§ Excerpted data:
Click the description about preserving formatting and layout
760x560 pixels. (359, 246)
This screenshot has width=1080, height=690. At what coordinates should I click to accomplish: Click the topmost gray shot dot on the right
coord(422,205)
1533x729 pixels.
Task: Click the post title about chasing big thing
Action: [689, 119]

§ Exercise details:
The task calls for all the records above to be repeated exactly.

§ Exercise output:
Click the description about preserving formatting and layout
760x560 pixels. (359, 246)
This screenshot has width=1080, height=690. At what coordinates should I click to accomplish: Click the topmost gray shot dot on the right
coord(422,205)
1533x729 pixels.
Task: Click the post title about chasing big thing
Action: [689, 119]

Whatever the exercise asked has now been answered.